• **Exercise description**: Rewrite the material below, changing every "GUI agent" to "interface agent" and leaving everything else as it is.

Stored items

###

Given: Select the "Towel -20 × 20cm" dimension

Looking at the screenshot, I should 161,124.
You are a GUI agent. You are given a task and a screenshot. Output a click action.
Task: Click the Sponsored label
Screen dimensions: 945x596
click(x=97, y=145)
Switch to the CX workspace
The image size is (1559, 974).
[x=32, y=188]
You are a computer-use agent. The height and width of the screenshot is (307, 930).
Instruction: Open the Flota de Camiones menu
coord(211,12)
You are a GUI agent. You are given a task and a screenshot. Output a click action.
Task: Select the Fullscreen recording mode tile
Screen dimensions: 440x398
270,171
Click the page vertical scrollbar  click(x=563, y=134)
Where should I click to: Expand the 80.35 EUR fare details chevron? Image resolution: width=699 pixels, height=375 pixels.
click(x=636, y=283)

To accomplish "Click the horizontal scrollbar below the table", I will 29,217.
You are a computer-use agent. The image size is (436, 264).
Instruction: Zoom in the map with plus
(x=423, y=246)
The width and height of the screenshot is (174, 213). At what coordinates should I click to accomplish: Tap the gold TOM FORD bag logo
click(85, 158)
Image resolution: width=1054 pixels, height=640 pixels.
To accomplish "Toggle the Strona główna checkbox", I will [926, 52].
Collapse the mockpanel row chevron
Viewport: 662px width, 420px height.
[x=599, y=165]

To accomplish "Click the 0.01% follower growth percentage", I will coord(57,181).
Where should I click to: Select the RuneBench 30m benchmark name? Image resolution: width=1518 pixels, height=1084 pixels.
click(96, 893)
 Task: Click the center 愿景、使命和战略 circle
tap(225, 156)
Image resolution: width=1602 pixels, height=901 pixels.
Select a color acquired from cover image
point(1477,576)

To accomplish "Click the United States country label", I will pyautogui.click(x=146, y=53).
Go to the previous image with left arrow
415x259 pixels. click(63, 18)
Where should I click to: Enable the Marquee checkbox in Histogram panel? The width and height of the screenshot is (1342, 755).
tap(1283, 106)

###

• **Final result**:
Given: Select the "Towel -20 × 20cm" dimension

Looking at the screenshot, I should 161,124.
You are a interface agent. You are given a task and a screenshot. Output a click action.
Task: Click the Sponsored label
Screen dimensions: 945x596
click(x=97, y=145)
Switch to the CX workspace
The image size is (1559, 974).
[x=32, y=188]
You are a computer-use agent. The height and width of the screenshot is (307, 930).
Instruction: Open the Flota de Camiones menu
coord(211,12)
You are a interface agent. You are given a task and a screenshot. Output a click action.
Task: Select the Fullscreen recording mode tile
Screen dimensions: 440x398
270,171
Click the page vertical scrollbar  click(x=563, y=134)
Where should I click to: Expand the 80.35 EUR fare details chevron? Image resolution: width=699 pixels, height=375 pixels.
click(x=636, y=283)

To accomplish "Click the horizontal scrollbar below the table", I will 29,217.
You are a computer-use agent. The image size is (436, 264).
Instruction: Zoom in the map with plus
(x=423, y=246)
The width and height of the screenshot is (174, 213). At what coordinates should I click to accomplish: Tap the gold TOM FORD bag logo
click(85, 158)
Image resolution: width=1054 pixels, height=640 pixels.
To accomplish "Toggle the Strona główna checkbox", I will [926, 52].
Collapse the mockpanel row chevron
Viewport: 662px width, 420px height.
[x=599, y=165]

To accomplish "Click the 0.01% follower growth percentage", I will coord(57,181).
Where should I click to: Select the RuneBench 30m benchmark name? Image resolution: width=1518 pixels, height=1084 pixels.
click(96, 893)
 Task: Click the center 愿景、使命和战略 circle
tap(225, 156)
Image resolution: width=1602 pixels, height=901 pixels.
Select a color acquired from cover image
point(1477,576)

To accomplish "Click the United States country label", I will pyautogui.click(x=146, y=53).
Go to the previous image with left arrow
415x259 pixels. click(63, 18)
Where should I click to: Enable the Marquee checkbox in Histogram panel? The width and height of the screenshot is (1342, 755).
tap(1283, 106)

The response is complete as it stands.